Olivia Fraser: In minutiae
By Georgina Maddox
With The Lotus Within débuting in London this week, the artist on how she is guided by her ‘inner vision to create visual yoga’
Olivia Fraser is seated at her desk, painting in a small sketch book as she awaits a guest who has lost her way in the verdant inner lanes of Mandi Gaon, New Delhi. The golden, bejewelled quality of the dragonfly wings she is in the process of creating vies for attention with the yellow amaltas flowers in bloom outside. Her desk faces the large bay windows overlooking the sprawling Mira Singh farm house, which surrounds her studio, but she is not painting from nature as most European artists are known to do.
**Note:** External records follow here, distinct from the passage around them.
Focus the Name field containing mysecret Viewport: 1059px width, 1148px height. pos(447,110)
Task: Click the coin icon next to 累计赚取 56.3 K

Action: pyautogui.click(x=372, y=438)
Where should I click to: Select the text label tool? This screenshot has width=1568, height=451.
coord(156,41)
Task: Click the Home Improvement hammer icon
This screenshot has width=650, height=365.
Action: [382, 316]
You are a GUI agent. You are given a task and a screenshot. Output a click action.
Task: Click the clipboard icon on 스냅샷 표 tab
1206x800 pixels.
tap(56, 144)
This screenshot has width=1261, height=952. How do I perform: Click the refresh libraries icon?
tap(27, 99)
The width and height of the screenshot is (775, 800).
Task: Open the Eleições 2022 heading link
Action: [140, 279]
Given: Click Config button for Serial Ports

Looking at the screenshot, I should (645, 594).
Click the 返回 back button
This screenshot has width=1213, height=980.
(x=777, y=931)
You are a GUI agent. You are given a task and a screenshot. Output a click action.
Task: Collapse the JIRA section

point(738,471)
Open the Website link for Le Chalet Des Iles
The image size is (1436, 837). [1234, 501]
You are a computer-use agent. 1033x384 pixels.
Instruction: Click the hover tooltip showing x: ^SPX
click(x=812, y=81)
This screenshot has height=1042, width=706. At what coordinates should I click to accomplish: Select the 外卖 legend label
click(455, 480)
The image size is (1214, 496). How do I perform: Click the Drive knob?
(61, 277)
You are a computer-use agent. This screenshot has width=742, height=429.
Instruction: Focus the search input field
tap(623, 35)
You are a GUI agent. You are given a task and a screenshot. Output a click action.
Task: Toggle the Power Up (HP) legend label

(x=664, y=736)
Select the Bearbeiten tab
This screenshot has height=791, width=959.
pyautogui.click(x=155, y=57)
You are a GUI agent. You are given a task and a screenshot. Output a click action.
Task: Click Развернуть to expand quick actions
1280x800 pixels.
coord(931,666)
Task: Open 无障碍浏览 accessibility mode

Instead, she is guided by what she calls her “inner vision to create visual yoga”. Her upcoming solo show, The Lotus Within, at Grosvenor Gallery in London, features her most recent work, which is an essentialised, pared-down version of Indian miniatures.
Fraser’s large studio is dotted with piles of books that inform her research. Like silent sentinels, a few works from her solo await inspection. Each is stunning; dexterously painted using a traditional miniature artist’s apparatus — pencil-thin squirrel tail brushes, hand-ground paints created from precious stones like lapis lazuli and malachite, and layers of handmade waslipaper.
Icons and arabesques
“I first got drawn to miniatures when I saw an exhibition titled Garden and Cosmos at the Freer Gallery of Art [in Washington DC]. I then saw works at the National Museum in Delhi and was gob smacked by the level of detailing and the precious quality of the paintings,” says Fraser. “At art school in the UK, I felt the yardstick to measure good art was to do with the latest trend or the latest ‘ism’. Coming to India, I realised there was a possibility of understanding tradition,” she adds.
The absence of the human form is quite noticeable, given that the miniature tradition is largely a narrative one that centres on human activity. “I have chosen to isolate key elements of nature — the background for most miniatures — and create a kind of iconographic power around them,” she says. There is a lotus floating in a field of intense blue, stylised mountains feature in the painting Red Himalaya, and earthen pots trailing arabesques in the ornate Jampudvipa, which speaks of journeys, migration and displacement... These are created from her close study of miniatures and her recent interest in tantric art.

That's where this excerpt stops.